The transient receptor potential canonical (TRPC) family channels are proposed to be essential for store-operated Ca2+ entry in endothelial cells. Ca2+ signaling is involved in NF-κB activation, but the role of store-operated Ca2+ entry is unclear. Here we show that thrombin-induced Ca2+ entry and the resultant AMP-activated protein kinase (AMPK) activation targets the Ca2+-independent protein kinase Cδ (PKCδ) to mediate NF-κB activation in endothelial cells.

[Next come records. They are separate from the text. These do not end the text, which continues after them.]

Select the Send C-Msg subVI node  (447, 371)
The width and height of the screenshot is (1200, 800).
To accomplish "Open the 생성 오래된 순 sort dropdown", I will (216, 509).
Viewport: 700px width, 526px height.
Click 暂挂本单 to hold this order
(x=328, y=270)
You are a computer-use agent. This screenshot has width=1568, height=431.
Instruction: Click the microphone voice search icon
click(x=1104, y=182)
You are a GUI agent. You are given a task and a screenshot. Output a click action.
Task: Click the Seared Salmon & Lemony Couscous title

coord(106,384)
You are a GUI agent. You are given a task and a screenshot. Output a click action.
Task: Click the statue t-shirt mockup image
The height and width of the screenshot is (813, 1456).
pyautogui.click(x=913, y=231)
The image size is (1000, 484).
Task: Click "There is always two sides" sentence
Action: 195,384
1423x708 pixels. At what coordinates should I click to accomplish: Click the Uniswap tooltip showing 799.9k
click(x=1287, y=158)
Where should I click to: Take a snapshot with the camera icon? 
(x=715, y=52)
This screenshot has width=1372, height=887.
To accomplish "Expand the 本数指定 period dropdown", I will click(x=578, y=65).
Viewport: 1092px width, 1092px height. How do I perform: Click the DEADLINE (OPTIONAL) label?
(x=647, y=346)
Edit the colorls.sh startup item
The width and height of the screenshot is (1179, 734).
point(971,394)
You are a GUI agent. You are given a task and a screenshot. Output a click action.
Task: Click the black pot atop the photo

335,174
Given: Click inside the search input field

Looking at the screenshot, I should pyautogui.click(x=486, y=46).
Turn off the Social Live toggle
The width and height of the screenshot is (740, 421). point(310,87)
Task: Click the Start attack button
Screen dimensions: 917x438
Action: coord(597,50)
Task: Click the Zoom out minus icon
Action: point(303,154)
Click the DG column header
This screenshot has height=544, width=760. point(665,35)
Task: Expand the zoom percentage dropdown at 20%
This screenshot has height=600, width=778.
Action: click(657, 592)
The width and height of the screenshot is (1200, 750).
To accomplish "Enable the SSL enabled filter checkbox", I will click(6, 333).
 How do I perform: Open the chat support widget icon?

We observed that thrombin-induced p65/RelA, AMPK, and PKCδ activation were markedly reduced by knockdown of the TRPC isoform TRPC1 expressed in human endothelial cells and in endothelial cells obtained from Trpc4 knock-out mice. Inhibition of Ca2+/calmodulin-dependent protein kinase kinase β downstream of the Ca2+ influx or knockdown of the downstream Ca2+/calmodulin-dependent protein kinase kinase β target kinase, AMPK, also prevented NF-κB activation. Further, we observed that AMPK interacted with PKCδ and phosphorylated Thr505 in the activation loop of PKCδ in thrombin-stimulated endothelial cells. Expression of a PKCδ-T505A mutant suppressed the thrombin-induced but not the TNF-α-induced NF-κB activation. These findings demonstrate a novel mechanism for TRPC channels to mediate NF-κB activation in endothelial cells that involves the convergence of the TRPC-regulated signaling at AMPK and PKCδ and that may be a target of interference of the inappropriate activation of NF-κB associated with thrombosis.